[DATA SHOWN]
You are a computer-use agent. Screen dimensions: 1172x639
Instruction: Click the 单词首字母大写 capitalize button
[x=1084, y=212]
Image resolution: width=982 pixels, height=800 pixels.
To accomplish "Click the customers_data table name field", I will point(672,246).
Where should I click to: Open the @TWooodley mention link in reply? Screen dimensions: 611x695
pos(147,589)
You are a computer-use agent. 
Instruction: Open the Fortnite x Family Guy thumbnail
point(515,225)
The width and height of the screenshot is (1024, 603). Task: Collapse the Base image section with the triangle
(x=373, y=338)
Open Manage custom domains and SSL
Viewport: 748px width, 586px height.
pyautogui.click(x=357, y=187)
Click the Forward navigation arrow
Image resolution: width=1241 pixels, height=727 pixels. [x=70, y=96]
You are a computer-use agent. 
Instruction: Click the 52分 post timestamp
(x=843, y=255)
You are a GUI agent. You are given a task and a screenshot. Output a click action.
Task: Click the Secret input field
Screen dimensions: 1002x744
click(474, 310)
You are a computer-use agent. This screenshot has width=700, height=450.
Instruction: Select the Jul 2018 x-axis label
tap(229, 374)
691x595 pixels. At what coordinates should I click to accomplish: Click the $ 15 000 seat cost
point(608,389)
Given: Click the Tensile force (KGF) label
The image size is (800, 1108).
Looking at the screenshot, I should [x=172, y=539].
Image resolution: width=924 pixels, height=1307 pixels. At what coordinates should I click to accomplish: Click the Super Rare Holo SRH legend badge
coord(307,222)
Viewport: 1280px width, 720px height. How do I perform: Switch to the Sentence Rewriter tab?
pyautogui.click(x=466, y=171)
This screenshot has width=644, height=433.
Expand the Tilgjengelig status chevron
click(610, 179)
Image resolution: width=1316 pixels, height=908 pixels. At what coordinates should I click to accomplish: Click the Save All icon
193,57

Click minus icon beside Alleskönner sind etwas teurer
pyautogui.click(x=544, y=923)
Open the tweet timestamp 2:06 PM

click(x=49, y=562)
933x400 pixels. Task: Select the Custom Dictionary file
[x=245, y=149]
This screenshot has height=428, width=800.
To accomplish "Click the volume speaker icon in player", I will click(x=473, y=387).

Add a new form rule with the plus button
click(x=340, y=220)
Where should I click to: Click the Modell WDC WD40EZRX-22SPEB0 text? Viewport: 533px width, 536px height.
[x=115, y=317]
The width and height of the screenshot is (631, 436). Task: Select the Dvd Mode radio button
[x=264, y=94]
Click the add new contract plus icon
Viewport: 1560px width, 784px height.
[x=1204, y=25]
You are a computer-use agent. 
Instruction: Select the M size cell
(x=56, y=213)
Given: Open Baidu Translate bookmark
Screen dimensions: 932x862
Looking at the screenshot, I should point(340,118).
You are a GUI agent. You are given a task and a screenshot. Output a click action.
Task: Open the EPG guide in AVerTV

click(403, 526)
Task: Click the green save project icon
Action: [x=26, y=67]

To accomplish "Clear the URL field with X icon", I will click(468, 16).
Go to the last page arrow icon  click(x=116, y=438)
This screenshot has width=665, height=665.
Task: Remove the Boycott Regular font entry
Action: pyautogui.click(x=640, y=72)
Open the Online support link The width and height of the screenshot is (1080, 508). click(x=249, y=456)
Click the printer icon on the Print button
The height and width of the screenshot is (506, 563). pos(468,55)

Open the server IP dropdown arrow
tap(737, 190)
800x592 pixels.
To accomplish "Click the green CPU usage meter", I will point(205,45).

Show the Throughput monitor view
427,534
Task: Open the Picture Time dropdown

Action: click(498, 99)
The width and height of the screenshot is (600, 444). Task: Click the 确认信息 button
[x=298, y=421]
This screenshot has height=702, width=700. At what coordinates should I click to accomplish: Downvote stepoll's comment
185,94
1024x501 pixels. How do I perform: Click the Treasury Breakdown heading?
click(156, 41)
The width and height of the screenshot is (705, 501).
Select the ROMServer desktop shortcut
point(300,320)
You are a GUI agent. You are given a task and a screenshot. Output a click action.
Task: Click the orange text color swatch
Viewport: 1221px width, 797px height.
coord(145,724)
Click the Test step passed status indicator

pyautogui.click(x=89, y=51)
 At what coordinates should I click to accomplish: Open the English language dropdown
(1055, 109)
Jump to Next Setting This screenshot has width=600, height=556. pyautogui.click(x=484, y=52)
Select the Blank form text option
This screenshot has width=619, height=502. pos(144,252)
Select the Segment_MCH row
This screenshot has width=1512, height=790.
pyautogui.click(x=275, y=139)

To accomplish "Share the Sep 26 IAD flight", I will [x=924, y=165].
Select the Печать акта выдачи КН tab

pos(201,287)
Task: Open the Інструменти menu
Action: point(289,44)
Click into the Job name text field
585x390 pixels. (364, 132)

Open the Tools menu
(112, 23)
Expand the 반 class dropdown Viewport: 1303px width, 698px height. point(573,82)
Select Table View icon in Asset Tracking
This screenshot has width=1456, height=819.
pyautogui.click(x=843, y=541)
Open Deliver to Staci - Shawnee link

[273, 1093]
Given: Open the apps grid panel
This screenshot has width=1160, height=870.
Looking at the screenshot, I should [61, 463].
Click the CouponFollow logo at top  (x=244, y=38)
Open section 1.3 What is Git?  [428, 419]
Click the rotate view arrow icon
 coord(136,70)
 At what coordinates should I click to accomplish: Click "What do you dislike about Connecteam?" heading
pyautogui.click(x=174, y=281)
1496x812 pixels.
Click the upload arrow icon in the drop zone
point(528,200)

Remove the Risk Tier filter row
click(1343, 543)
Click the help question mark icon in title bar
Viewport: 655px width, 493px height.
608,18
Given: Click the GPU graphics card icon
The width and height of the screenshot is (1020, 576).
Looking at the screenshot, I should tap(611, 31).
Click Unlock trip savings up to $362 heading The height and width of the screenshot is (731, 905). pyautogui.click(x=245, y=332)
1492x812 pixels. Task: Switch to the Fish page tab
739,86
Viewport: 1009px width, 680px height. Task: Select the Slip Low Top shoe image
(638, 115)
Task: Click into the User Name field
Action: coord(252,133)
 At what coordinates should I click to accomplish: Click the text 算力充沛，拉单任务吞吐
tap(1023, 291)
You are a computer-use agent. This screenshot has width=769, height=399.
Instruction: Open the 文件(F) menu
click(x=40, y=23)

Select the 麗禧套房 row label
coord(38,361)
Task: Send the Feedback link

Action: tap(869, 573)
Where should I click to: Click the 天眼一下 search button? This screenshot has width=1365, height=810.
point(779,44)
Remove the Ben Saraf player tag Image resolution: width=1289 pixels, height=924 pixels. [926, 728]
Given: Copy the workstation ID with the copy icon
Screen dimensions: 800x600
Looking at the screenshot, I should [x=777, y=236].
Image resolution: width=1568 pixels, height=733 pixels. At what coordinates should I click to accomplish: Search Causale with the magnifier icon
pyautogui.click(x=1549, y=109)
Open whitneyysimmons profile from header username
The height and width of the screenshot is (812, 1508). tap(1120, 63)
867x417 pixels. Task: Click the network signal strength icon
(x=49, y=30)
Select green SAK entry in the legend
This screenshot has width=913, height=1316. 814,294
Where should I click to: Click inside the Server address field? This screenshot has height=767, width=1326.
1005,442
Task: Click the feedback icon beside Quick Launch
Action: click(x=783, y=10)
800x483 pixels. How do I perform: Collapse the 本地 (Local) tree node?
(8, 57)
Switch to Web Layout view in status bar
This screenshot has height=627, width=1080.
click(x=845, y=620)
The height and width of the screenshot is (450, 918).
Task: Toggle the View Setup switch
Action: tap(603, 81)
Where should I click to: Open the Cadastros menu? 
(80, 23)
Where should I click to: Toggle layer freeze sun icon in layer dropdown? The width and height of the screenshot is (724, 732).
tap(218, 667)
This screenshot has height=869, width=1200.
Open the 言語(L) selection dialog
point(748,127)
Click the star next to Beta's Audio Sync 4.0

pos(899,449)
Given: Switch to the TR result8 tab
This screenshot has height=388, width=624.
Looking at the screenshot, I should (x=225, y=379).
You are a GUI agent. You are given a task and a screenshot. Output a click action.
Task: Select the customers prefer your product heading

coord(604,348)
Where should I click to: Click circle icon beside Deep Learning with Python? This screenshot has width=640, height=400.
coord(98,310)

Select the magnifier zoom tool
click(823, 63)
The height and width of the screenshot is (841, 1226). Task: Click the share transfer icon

[EXERCISE OBJECTIVE] In the records, find every line that has the string "player" and copy it.

[EXERCISE RESPONSE]
To accomplish "Click the volume speaker icon in player", I will click(x=473, y=387).
Remove the Ben Saraf player tag Image resolution: width=1289 pixels, height=924 pixels. [926, 728]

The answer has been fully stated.